DOCUMENT:
L’entreprise Ricoter Préparation de Terres SA, à Frauenfeld (TG), se voit de loin, avec ses andains fumants de compost d’écorces, hauts de plusieurs mètres. Le nom de l’entreprise reflète son programme : il se compose de la première syllabe des mots Rinde (en allemand : écorce), compost et terreau. Au cours d’une visite avec Beat Sutter, directeur, et de la responsable du site, Jeannette Erb, la Revue UFA a pu jeter un coup d’œil dans les coulisses de la production de terreau. A Frauenfeld et sur son autre site, à Aarberg (BE), Ricoter produit à grande échelle des substrats adaptés aux exigences variées des plantes.

SÉRIE DE CONSIGNES:
A – Pour chacune des affirmations suivantes, indiquez par oui ou par non si elle concorde avec l'article sur Ricoter, en citant mot pour mot le passage décisif : (i) Ricoter exploite un site à Aarberg (BE) ; (ii) le nom de l'entreprise est formé de la première syllabe des mots Rinde, compost et terreau ; (iii) Jeannette Erb dirige l'entreprise.
B – Prolongez l'article sur Ricoter en reprenant juste après sa dernière phrase.
Les lignes n'interviennent pas dans ce travail.

DONNÉES FOURNIES:
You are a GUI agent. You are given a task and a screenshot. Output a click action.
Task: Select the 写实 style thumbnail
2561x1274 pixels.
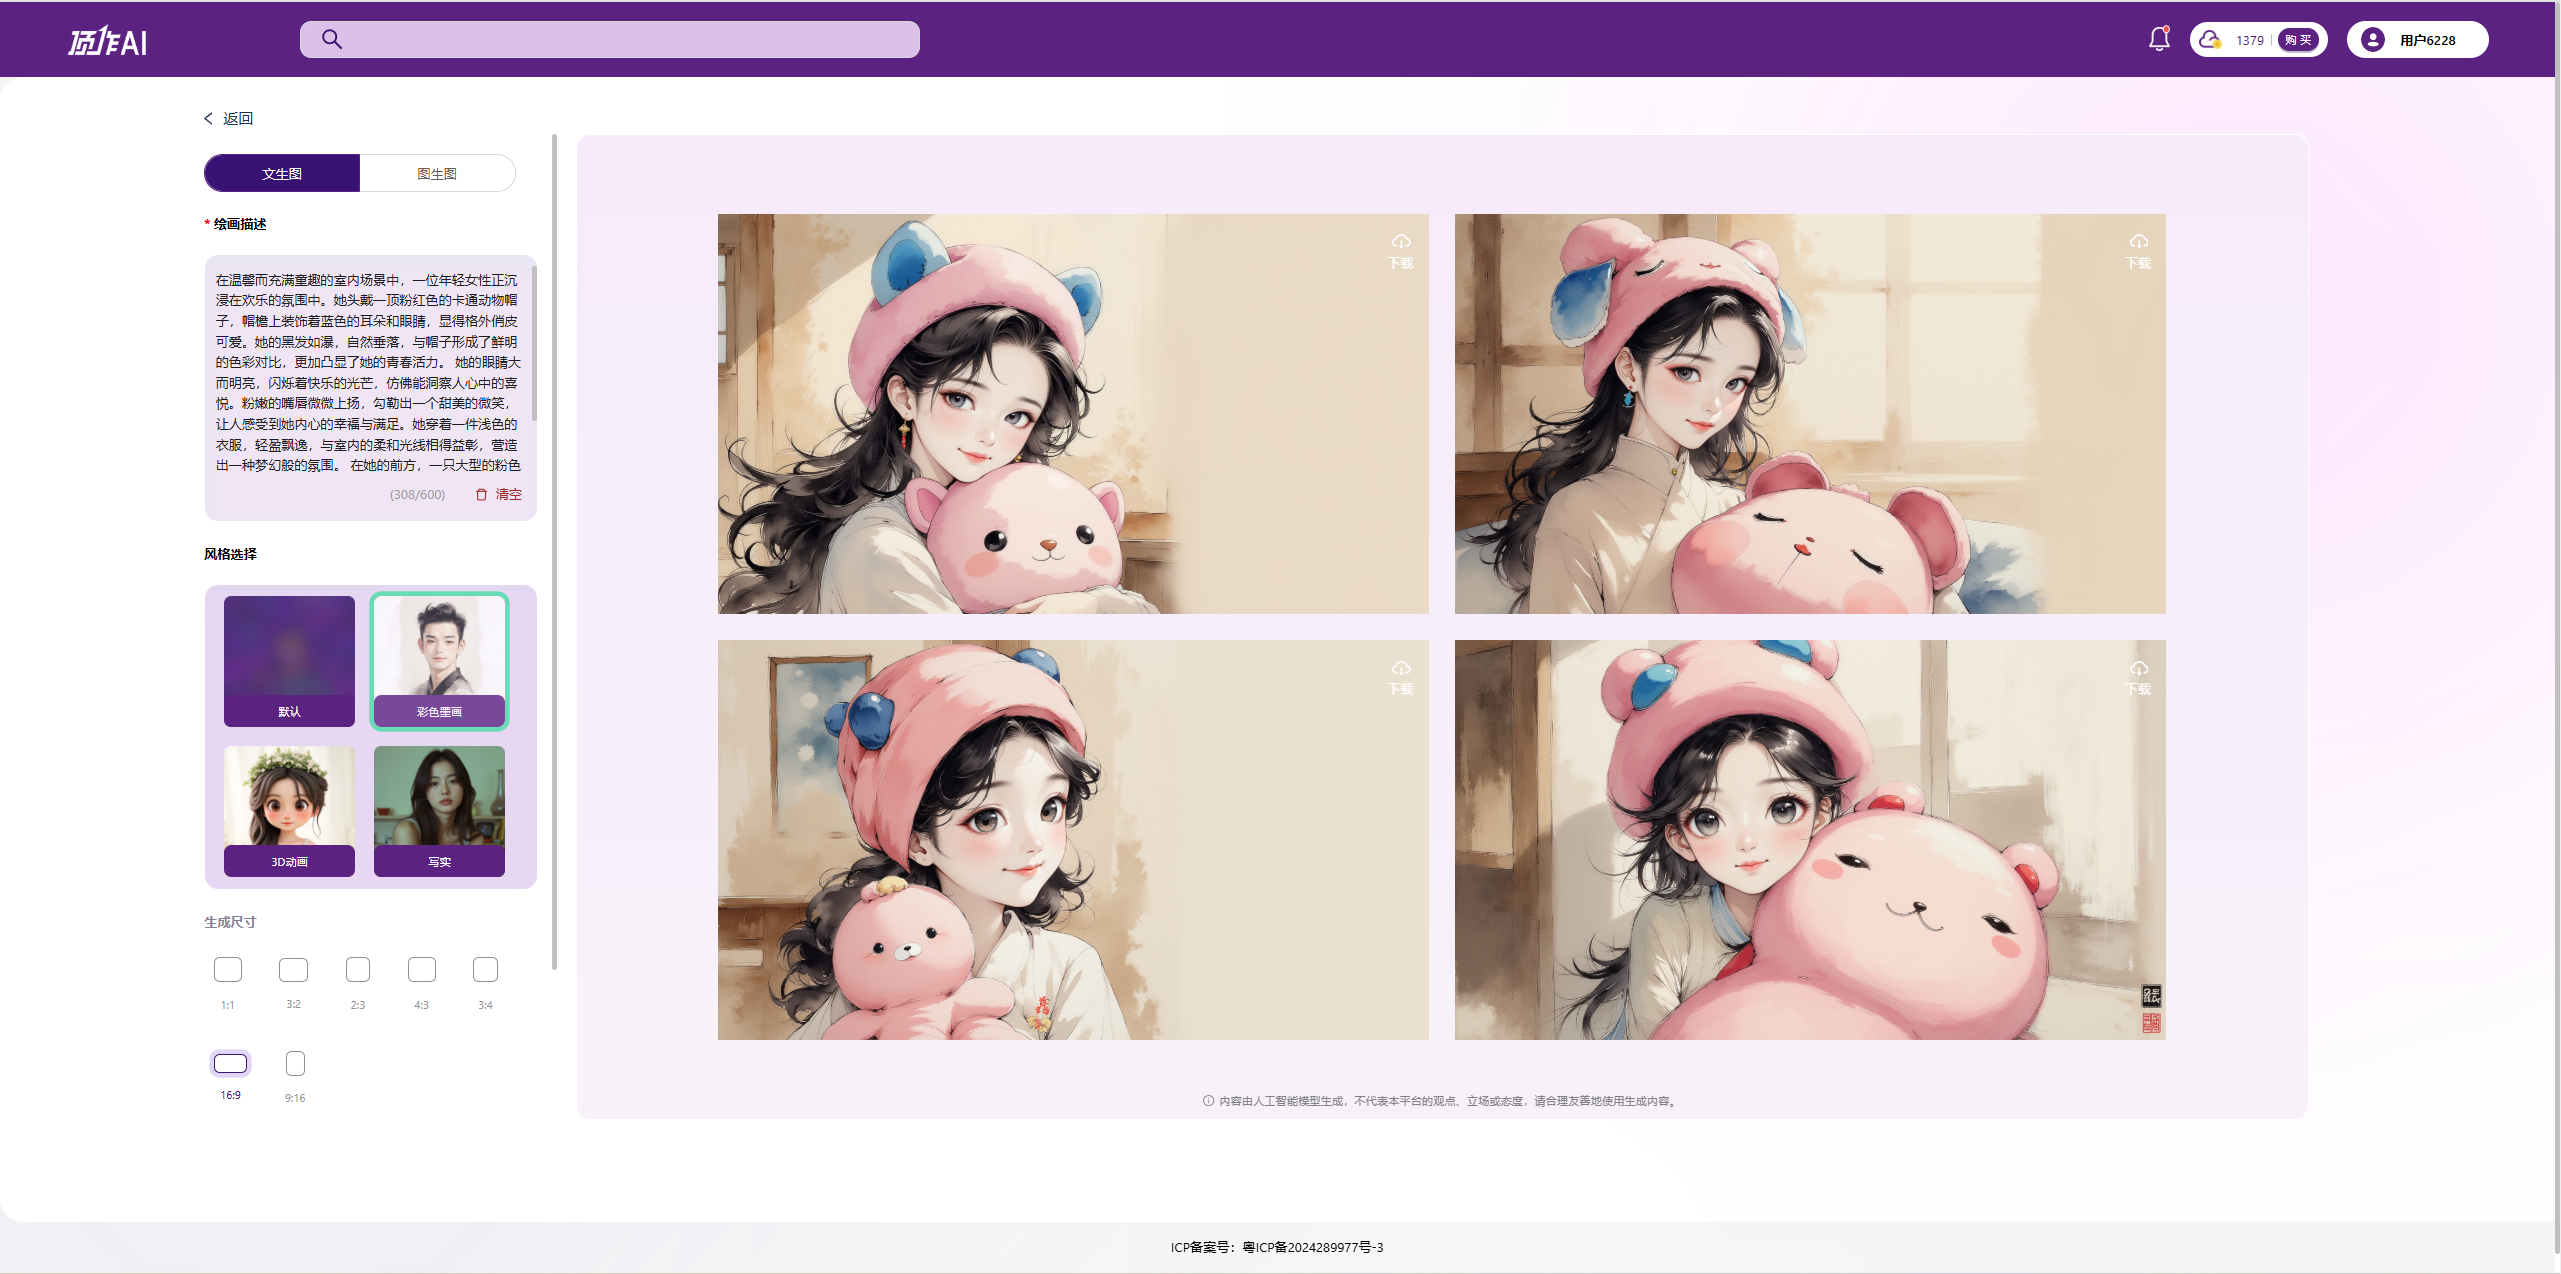pos(439,810)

RÉSULTATS PAR CONSIGNE:
A –
(i) Oui : « sur son autre site, à Aarberg (BE) ».
(ii) Oui : « il se compose de la première syllabe des mots Rinde (en allemand : écorce), compost et terreau ».
(iii) Non : « Beat Sutter, directeur, et de la responsable du site, Jeannette Erb ».

B –
Une mission spéciale
Si le siège de Sucre Suisse SA se trouve en face de l’usine, de l’autre côté de la route, ce n’est pas un hasard. Ricoter Préparation de Terres SA est à 100 % une société fille de Sucre Suisse SA et avait pour mission spéciale, lors de sa fondation en 1981, d’utiliser le plus possible de déchets du traitement des betteraves sucrières pour produire des terreaux de qualité. Les remorques tirées par les tracteurs qui s’arrêtent toutes les minutes devant Sucre Suisse SA ne fournissent donc pas que la matière première pour le sucre. « En arrivant du champ, la betterave est recouverte d’une enveloppe terreuse, à partir de laquelle nous élaborons nos terreaux », explique Jeannette Erb. La partie aérienne verte de la betterave est compostée et valorisée dans les substrats, et le calcaire du Jura, produit lors de la filtration du jus sucré, est conditionné et vendu pour le chaulage des surfaces agricoles. Les pierres des champs sont concassées et utilisées pour la plantation d’arbres. « Ce système est comme un processus sans fin dans le cycle de la matière première », résume Beat Sutter.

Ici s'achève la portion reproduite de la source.